だが、あまりコメントを拾ってばかりもいられない。華樹ミミは話を進めることにする。
「おほん、今回の配信内容は、実は私たちも直前に知らされたので詳細は把握しておりません」
「とはいえ、その急な招集に対応できる俺たちも俺たちだよな」
「それは思いますね。その柔軟性は見習いたいですよ」
「お前が言うか?」
一期生から三期生の三人の漫才に、リスナーたちは大うけのようだ。「草」「w」などの笑いを表すコメントが大量に流れていっている。
「おほん、漫才をしている場合ではないですね。それでは、四期生を代表して勝刀さんに発表して頂きましょうか」
「おう、任せろ」
流れがまた悪い方に行きそうだったので、華樹ミミはサクッと打ち切って四期生に話を振る。
任された茨木勝刀は元気に返事をする。
手に持った紙を広げるような仕草をしており、手の動きが止まるとそこにはどこからともなく紙が出現していた。
「えっと、なになに。
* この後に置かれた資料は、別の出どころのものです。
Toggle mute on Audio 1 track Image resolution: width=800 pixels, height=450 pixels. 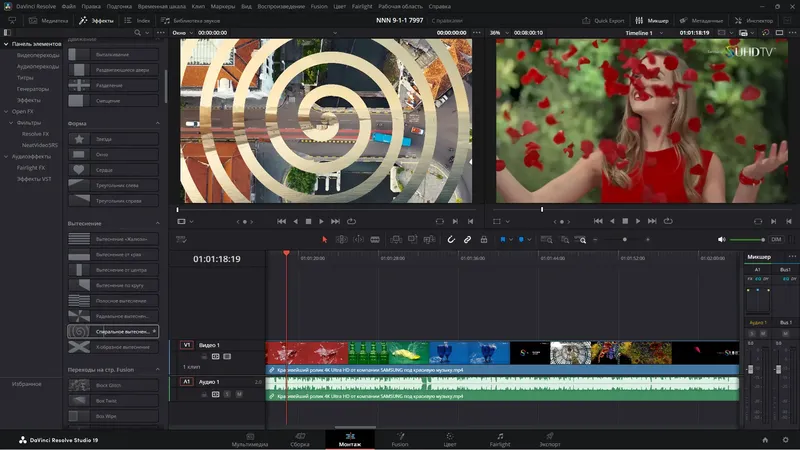pyautogui.click(x=239, y=394)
……『Vブロードキャスト社、新規アバター配信者募集のお知らせ』だと?!」
広げた紙を確認した茨木勝刀が大声で叫んでいた。
リスナーたちも同じように衝撃を受けている。
四期生たちがデビューしてまだ二か月だというのに、もう次の五期生となるアバター配信者の募集を始めるというのだ。
そんな情報を四期生たちに発表させるとは、一体何を考えているのだろうか。リスナーたちの反応にはそういったものが多いようだ。
「えっと……。条件を見てみると、五期生の方はちょっとうらやましいかな」
「本当ね。あたしたちにもこの条件を当てはめてもらえたらいいけれど、それはぜいたくかしら」
マイカとぴょこらがメモを覗き込んでいる。
『うう、条件が気になる・・・』
『覗き込むぴょこらとマイカが可愛すぎる件』
「うふふ、気になりますわよね。詳細はこの配信の後にホームページに記載されるそうですわ。気になる方はすぐにチェックなさってくださいまし」
『うう、気になる・・・』
『くそっ、商売がうますぎるぜ』
『おっとりボイスで言われたら、見たくなってしまうじゃないか』
リスナーが興味を持ったところに、泡沫ふぃりあのウィスパーボイス攻撃。効果は抜群だ。
「私たちも気になって仕方ないですね。では、ここからは少し私たちVブロードキャスト社のアバ信たちについての質疑応答をします。担当の方のチェックが入りますが、極力答えさせて頂きますね」
華樹ミミが質疑応答の話題を出すと、リスナーたちは大興奮。
結局、1時間という枠にもかかわらず多くの質問が飛んできて、配信は実に盛り上がったのだった。